Los dos hermanos consumarían su venganza aprovechando que su amigo se encontraba realizando el servicio militar y que el padre no disponía de más ayuda que de dos jóvenes adolescentes, el menor de los cuales no tenía aún catorce años:
Aquella tarde de otoño, envuelta entre nubes grises y negras, transportadas por un viento racheado y frío que apenas podía evitar que se precipitasen en forma líquida sobre la tierra, se oía en el pueblo doblar las campanas. Alguien importante, querido, había muerto la noche anterior.
Eran las seis de la tarde y todo el mundo acudía a la misa de funeral y al entierro en el Campo Santo; al menos, eso era lo que el padre de su amigo creía.
Hacía meses que había abandonado el atajo que siempre utilizaba para ir al pueblo. Era un sendero que surgía tras cruzar la carretera frente a su casa, desde el puente del arroyo que la atravesaba y que discurría al lado de éste antes de desviarse a su izquierda y entrar en la población. Por aquella parte se llegaba pronto al centro, donde estaban la Iglesia, la tienda y los bares, mas debido a lo sucedido se acostumbró a ir por la carretera, como hacían los chicos para llegar a la escuela sin tener que pasar por el pueblo. Siempre iba acompañado por uno de los más pequeños, en la creencia de que eso impediría que se metieran con él.

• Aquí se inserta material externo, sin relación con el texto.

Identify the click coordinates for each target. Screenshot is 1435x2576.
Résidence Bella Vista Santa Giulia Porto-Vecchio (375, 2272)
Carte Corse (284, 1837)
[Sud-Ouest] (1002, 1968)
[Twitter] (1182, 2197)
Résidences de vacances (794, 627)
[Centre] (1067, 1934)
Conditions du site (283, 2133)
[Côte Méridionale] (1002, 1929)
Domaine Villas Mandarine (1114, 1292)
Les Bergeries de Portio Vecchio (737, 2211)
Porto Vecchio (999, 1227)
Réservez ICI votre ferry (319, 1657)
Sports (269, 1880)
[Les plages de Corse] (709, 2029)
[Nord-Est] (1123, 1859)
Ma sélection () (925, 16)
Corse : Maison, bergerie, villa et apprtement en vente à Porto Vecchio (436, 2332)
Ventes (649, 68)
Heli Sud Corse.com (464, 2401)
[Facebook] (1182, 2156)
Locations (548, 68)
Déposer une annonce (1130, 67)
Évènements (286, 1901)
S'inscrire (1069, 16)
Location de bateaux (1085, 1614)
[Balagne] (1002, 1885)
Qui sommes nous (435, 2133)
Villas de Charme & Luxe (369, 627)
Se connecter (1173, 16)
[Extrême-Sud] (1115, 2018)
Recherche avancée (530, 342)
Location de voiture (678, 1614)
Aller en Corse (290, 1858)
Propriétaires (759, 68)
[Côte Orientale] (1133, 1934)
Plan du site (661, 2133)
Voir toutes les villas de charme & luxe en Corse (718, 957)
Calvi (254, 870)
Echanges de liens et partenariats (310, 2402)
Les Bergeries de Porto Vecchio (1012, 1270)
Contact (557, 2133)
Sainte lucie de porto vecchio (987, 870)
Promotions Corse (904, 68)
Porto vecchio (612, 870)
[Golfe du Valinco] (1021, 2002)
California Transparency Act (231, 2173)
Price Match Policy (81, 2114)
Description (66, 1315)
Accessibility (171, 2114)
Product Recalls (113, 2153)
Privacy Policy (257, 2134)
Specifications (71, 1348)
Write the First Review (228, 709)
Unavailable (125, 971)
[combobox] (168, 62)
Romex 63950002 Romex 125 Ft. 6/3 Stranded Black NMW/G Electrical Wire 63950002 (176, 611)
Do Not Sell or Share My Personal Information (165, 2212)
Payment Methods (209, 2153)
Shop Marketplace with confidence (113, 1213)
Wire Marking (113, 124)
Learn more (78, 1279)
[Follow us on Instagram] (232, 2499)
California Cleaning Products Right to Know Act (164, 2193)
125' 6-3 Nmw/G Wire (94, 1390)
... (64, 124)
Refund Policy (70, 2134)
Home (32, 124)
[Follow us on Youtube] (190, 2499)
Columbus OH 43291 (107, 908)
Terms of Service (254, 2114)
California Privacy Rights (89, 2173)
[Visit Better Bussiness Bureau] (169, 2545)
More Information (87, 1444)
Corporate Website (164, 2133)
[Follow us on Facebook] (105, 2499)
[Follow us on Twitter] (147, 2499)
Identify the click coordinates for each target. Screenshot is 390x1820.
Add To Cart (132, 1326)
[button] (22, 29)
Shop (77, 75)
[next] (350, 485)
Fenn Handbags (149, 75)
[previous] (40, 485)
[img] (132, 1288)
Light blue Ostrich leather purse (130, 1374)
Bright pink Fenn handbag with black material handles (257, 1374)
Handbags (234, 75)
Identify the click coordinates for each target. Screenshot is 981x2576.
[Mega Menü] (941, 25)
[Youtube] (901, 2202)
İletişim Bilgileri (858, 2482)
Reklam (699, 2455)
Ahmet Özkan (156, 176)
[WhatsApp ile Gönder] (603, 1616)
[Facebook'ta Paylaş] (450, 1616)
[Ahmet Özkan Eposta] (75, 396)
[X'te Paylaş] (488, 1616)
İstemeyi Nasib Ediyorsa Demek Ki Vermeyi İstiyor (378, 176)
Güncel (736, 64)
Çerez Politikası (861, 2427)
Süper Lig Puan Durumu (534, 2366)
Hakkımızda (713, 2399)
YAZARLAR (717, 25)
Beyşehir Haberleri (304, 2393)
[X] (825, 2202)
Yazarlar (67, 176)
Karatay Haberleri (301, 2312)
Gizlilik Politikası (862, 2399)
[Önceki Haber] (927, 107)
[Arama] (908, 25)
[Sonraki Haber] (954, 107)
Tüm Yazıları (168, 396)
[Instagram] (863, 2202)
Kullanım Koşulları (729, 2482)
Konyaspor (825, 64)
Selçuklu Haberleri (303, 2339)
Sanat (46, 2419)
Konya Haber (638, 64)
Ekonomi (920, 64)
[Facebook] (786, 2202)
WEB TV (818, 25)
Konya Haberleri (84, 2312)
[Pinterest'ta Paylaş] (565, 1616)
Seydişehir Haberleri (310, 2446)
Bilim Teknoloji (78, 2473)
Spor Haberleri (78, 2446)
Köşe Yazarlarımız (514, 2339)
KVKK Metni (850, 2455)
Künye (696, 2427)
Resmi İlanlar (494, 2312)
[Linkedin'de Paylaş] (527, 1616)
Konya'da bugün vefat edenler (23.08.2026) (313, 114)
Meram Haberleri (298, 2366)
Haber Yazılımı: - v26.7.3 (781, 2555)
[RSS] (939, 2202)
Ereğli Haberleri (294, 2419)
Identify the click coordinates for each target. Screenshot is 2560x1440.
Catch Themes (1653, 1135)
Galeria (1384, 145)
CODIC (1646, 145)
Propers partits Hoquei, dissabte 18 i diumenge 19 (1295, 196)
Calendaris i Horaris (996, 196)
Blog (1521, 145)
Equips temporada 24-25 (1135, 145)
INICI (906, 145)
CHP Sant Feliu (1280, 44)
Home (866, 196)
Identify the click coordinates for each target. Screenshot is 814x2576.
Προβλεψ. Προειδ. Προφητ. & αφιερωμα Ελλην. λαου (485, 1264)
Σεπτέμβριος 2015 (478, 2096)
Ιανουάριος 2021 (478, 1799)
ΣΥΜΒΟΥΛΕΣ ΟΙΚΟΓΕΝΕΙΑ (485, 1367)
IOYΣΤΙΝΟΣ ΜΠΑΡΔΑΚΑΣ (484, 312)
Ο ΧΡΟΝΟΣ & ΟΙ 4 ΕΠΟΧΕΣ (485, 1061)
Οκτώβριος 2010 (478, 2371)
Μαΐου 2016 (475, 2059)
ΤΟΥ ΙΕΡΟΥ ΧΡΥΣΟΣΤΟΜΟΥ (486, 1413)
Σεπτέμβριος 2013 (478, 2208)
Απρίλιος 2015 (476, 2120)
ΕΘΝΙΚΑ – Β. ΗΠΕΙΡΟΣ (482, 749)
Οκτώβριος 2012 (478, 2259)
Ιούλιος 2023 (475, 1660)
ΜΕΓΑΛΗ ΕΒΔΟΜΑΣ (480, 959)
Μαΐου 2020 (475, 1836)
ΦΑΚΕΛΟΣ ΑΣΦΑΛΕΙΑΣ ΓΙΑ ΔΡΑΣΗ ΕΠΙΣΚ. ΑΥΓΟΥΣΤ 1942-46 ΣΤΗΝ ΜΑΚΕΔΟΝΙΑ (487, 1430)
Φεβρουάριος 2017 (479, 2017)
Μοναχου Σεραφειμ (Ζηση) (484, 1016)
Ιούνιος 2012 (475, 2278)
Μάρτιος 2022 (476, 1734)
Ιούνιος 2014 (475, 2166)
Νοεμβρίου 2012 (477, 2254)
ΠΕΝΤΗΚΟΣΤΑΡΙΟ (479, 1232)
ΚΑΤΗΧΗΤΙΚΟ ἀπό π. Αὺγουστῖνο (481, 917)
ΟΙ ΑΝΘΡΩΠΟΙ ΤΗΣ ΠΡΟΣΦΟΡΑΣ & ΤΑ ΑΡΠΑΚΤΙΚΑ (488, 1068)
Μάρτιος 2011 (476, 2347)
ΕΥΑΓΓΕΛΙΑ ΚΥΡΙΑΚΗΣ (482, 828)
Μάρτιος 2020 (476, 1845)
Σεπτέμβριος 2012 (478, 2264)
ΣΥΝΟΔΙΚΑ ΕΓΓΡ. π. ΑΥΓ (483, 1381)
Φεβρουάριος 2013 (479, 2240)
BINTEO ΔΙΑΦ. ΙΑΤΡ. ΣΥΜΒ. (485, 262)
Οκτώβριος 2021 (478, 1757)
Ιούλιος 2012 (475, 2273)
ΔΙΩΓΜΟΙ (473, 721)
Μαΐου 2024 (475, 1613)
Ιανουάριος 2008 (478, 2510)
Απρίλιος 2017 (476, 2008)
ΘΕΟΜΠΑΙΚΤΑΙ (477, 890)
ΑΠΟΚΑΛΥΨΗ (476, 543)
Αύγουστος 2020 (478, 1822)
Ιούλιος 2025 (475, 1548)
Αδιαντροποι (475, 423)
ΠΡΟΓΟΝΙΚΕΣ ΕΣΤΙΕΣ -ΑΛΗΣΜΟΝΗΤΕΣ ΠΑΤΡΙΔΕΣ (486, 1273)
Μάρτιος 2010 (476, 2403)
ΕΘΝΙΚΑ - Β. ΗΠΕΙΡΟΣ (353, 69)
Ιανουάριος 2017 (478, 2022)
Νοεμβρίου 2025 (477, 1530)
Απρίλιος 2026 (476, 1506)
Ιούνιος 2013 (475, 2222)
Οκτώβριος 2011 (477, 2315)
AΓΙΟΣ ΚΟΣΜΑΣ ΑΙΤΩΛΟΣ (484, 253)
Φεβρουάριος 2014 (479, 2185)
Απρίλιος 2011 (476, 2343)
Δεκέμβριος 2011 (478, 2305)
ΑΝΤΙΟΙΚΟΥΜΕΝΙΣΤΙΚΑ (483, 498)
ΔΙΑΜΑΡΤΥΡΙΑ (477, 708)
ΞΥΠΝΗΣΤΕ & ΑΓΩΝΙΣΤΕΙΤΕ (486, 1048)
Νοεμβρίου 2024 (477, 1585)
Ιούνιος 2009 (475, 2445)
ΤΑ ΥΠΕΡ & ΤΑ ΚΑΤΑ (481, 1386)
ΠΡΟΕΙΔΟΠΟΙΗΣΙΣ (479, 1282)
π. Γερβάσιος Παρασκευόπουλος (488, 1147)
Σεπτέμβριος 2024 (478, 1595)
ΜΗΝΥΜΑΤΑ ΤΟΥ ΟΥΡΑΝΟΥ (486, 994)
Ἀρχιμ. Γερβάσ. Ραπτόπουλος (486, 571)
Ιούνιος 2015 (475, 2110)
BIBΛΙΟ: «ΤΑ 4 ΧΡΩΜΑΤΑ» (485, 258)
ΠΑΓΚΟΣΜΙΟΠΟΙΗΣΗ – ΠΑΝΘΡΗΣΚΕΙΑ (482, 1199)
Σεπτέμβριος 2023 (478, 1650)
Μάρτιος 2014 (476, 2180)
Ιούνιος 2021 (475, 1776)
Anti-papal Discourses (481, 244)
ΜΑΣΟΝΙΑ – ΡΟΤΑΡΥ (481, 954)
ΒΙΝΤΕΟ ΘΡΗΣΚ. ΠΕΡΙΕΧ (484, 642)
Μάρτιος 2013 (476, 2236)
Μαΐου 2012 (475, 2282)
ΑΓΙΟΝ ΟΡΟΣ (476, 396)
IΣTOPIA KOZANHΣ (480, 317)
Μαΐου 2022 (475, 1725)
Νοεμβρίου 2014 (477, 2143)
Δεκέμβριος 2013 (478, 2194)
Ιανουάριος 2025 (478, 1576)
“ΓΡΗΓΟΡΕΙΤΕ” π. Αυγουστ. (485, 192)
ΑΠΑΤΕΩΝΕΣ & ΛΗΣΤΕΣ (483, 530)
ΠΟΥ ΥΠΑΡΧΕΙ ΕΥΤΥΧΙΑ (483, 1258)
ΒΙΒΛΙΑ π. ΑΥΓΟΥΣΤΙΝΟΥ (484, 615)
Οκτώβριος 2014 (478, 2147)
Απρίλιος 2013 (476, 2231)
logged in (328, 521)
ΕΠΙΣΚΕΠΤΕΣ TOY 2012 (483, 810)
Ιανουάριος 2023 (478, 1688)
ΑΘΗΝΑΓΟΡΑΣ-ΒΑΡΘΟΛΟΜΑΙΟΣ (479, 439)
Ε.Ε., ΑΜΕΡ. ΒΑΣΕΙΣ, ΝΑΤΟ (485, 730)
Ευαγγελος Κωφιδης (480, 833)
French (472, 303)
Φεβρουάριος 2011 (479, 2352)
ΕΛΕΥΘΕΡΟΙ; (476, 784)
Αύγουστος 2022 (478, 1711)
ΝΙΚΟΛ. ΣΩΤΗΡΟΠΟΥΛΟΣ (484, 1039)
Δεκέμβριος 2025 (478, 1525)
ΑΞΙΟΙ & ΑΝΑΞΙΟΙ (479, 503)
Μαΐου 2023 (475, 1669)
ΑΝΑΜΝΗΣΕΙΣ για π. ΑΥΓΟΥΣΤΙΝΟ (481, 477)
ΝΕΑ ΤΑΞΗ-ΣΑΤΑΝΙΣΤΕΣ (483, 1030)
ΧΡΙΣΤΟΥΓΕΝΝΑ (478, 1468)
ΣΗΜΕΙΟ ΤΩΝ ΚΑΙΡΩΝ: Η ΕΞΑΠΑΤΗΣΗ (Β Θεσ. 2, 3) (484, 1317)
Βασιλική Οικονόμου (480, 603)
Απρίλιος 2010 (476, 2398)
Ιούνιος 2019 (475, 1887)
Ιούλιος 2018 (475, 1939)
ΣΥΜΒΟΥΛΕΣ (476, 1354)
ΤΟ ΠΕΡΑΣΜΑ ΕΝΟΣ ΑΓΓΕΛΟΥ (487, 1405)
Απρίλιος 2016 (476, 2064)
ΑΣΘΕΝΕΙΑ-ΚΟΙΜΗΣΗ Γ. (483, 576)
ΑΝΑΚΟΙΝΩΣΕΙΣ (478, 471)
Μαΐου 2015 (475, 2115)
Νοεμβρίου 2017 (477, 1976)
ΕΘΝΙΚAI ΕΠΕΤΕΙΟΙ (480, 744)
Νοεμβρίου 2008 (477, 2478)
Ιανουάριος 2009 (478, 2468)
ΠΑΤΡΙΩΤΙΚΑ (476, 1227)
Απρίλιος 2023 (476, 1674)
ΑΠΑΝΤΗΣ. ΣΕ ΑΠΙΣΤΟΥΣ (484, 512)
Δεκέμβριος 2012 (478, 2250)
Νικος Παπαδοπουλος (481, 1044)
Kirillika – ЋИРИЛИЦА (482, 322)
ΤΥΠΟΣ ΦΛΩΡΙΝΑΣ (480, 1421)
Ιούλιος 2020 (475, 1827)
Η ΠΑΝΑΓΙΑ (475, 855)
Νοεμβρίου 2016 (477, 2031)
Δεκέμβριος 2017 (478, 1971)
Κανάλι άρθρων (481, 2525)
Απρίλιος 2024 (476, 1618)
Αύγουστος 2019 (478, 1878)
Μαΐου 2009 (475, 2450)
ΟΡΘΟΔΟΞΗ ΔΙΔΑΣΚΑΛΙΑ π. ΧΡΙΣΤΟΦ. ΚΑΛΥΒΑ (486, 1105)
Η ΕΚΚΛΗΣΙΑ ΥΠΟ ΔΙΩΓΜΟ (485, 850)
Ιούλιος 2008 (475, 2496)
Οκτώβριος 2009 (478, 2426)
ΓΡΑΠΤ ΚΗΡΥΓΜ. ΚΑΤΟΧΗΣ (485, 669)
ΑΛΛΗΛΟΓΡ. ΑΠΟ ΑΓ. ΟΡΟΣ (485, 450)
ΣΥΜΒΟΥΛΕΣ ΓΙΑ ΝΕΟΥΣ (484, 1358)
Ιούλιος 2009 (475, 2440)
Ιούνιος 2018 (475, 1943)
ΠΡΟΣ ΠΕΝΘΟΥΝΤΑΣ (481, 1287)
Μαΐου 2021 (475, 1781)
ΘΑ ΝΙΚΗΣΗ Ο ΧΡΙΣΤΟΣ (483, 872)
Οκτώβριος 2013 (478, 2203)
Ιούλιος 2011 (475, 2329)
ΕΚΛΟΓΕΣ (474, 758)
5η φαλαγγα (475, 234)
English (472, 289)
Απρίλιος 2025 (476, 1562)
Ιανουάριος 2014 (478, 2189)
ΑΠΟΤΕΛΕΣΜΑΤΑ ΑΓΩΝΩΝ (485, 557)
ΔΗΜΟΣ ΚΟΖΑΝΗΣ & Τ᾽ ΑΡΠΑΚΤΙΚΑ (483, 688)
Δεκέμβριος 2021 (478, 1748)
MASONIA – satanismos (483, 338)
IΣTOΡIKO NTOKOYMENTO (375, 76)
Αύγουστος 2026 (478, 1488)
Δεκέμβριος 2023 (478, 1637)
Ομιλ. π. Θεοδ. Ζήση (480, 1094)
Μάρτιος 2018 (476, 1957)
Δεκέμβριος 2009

Pero se equivocaba pensando así, como que aquella tarde de funeral todo el mundo estaría esperando el féretro a la puerta de la iglesia.
Y apostados, resguardados del viento frío y borrascoso tras los espinos centenarios nacidos al final del sendero, a la entrada del poblado junto a los tapiales "arroñados" (derrumbados) de un viejo palomar, esperaban los dos hermanos armados con sus cayadas.
No pudo defenderse, como tampoco el pequeño de trece años que lo acompañaba, a quien rompieron un brazo, aparte de muchas contusiones que le provocaron.
La paliza a palos que dieron al padre fue tal, que ingresó en el hospital en estado de coma e irreconocible, como un monstruo sangrante. Las gentes dijeron después, que sólo un temperamento y una humanidad salvaje como la suya habían obrado el milagro, pues todos lo dieron por muerto durante los largos días que tardó en salir de aquel estado, límite entre la vida y la muerte.